▸ **Stored items**:
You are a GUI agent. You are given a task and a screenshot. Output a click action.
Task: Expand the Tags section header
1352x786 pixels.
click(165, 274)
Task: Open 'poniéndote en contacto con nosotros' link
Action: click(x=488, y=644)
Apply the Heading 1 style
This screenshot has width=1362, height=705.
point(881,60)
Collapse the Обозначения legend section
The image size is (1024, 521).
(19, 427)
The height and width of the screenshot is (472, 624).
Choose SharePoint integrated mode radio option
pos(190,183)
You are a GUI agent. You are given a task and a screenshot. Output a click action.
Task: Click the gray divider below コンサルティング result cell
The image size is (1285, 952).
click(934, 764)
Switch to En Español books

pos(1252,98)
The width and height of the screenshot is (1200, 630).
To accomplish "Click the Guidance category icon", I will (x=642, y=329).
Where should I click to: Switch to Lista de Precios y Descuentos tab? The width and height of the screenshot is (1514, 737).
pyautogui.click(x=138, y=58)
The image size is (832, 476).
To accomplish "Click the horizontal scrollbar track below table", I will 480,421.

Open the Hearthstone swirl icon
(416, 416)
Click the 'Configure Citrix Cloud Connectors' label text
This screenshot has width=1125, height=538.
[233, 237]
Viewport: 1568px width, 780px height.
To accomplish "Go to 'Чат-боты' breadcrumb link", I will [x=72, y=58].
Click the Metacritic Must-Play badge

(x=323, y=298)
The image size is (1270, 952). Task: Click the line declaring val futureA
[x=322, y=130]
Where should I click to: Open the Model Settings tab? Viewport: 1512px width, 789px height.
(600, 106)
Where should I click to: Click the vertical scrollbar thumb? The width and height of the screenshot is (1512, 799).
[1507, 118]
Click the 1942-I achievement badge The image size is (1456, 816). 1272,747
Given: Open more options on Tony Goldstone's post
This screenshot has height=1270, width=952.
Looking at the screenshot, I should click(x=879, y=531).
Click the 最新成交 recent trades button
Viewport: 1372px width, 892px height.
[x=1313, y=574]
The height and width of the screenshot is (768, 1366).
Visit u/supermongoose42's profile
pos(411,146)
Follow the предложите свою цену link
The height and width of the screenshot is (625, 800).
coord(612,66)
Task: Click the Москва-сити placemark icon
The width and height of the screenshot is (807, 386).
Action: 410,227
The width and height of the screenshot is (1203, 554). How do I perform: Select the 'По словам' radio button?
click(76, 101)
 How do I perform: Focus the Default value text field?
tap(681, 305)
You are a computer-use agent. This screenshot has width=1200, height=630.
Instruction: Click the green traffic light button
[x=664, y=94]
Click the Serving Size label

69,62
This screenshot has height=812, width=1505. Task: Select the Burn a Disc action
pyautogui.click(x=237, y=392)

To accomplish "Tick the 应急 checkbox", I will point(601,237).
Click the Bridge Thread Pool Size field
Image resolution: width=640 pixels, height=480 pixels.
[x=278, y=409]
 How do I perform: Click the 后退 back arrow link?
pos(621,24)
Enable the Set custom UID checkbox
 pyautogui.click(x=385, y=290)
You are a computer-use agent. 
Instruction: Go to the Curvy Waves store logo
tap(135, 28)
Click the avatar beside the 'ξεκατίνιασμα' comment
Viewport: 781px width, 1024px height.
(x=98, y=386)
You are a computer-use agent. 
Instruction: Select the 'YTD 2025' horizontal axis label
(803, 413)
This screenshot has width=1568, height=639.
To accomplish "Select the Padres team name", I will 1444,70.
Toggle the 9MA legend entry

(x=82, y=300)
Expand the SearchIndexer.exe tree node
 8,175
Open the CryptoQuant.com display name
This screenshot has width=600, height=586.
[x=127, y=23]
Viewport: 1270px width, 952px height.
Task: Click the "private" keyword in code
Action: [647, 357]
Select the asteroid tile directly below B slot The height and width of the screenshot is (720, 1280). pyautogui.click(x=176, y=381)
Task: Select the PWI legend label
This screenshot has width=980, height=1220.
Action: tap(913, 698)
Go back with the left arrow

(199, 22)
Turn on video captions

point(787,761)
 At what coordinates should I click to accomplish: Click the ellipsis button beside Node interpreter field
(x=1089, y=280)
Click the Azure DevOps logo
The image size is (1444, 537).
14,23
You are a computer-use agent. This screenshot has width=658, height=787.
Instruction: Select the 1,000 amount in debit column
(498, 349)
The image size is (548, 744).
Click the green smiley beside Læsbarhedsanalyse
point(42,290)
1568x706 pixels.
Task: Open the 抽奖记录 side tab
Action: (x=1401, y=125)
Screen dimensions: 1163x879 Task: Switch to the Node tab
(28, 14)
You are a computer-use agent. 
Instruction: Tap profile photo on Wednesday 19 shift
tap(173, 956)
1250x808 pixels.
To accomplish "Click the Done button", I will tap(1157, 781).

▸ **Task instructions**: Reproduce all entries. Keep them exact.

▸ **Solution for this exercise**:
You are a GUI agent. You are given a task and a screenshot. Output a click action.
Task: Expand the Tags section header
1352x786 pixels.
click(165, 274)
Task: Open 'poniéndote en contacto con nosotros' link
Action: click(x=488, y=644)
Apply the Heading 1 style
This screenshot has width=1362, height=705.
point(881,60)
Collapse the Обозначения legend section
The image size is (1024, 521).
(19, 427)
The height and width of the screenshot is (472, 624).
Choose SharePoint integrated mode radio option
pos(190,183)
You are a GUI agent. You are given a task and a screenshot. Output a click action.
Task: Click the gray divider below コンサルティング result cell
The image size is (1285, 952).
click(934, 764)
Switch to En Español books

pos(1252,98)
The width and height of the screenshot is (1200, 630).
To accomplish "Click the Guidance category icon", I will (x=642, y=329).
Where should I click to: Switch to Lista de Precios y Descuentos tab? The width and height of the screenshot is (1514, 737).
pyautogui.click(x=138, y=58)
The image size is (832, 476).
To accomplish "Click the horizontal scrollbar track below table", I will 480,421.

Open the Hearthstone swirl icon
(416, 416)
Click the 'Configure Citrix Cloud Connectors' label text
This screenshot has width=1125, height=538.
[233, 237]
Viewport: 1568px width, 780px height.
To accomplish "Go to 'Чат-боты' breadcrumb link", I will [x=72, y=58].
Click the Metacritic Must-Play badge

(x=323, y=298)
The image size is (1270, 952). Task: Click the line declaring val futureA
[x=322, y=130]
Where should I click to: Open the Model Settings tab? Viewport: 1512px width, 789px height.
(600, 106)
Where should I click to: Click the vertical scrollbar thumb? The width and height of the screenshot is (1512, 799).
[1507, 118]
Click the 1942-I achievement badge The image size is (1456, 816). 1272,747
Given: Open more options on Tony Goldstone's post
This screenshot has height=1270, width=952.
Looking at the screenshot, I should click(x=879, y=531).
Click the 最新成交 recent trades button
Viewport: 1372px width, 892px height.
[x=1313, y=574]
The height and width of the screenshot is (768, 1366).
Visit u/supermongoose42's profile
pos(411,146)
Follow the предложите свою цену link
The height and width of the screenshot is (625, 800).
coord(612,66)
Task: Click the Москва-сити placemark icon
The width and height of the screenshot is (807, 386).
Action: 410,227
The width and height of the screenshot is (1203, 554). How do I perform: Select the 'По словам' radio button?
click(76, 101)
 How do I perform: Focus the Default value text field?
tap(681, 305)
You are a computer-use agent. This screenshot has width=1200, height=630.
Instruction: Click the green traffic light button
[x=664, y=94]
Click the Serving Size label

69,62
This screenshot has height=812, width=1505. Task: Select the Burn a Disc action
pyautogui.click(x=237, y=392)

To accomplish "Tick the 应急 checkbox", I will point(601,237).
Click the Bridge Thread Pool Size field
Image resolution: width=640 pixels, height=480 pixels.
[x=278, y=409]
 How do I perform: Click the 后退 back arrow link?
pos(621,24)
Enable the Set custom UID checkbox
 pyautogui.click(x=385, y=290)
You are a computer-use agent. 
Instruction: Go to the Curvy Waves store logo
tap(135, 28)
Click the avatar beside the 'ξεκατίνιασμα' comment
Viewport: 781px width, 1024px height.
(x=98, y=386)
You are a computer-use agent. 
Instruction: Select the 'YTD 2025' horizontal axis label
(803, 413)
This screenshot has width=1568, height=639.
To accomplish "Select the Padres team name", I will 1444,70.
Toggle the 9MA legend entry

(x=82, y=300)
Expand the SearchIndexer.exe tree node
 8,175
Open the CryptoQuant.com display name
This screenshot has width=600, height=586.
[x=127, y=23]
Viewport: 1270px width, 952px height.
Task: Click the "private" keyword in code
Action: [647, 357]
Select the asteroid tile directly below B slot The height and width of the screenshot is (720, 1280). pyautogui.click(x=176, y=381)
Task: Select the PWI legend label
This screenshot has width=980, height=1220.
Action: tap(913, 698)
Go back with the left arrow

(199, 22)
Turn on video captions

point(787,761)
 At what coordinates should I click to accomplish: Click the ellipsis button beside Node interpreter field
(x=1089, y=280)
Click the Azure DevOps logo
The image size is (1444, 537).
14,23
You are a computer-use agent. This screenshot has width=658, height=787.
Instruction: Select the 1,000 amount in debit column
(498, 349)
The image size is (548, 744).
Click the green smiley beside Læsbarhedsanalyse
point(42,290)
1568x706 pixels.
Task: Open the 抽奖记录 side tab
Action: (x=1401, y=125)
Screen dimensions: 1163x879 Task: Switch to the Node tab
(28, 14)
You are a computer-use agent. 
Instruction: Tap profile photo on Wednesday 19 shift
tap(173, 956)
1250x808 pixels.
To accomplish "Click the Done button", I will tap(1157, 781).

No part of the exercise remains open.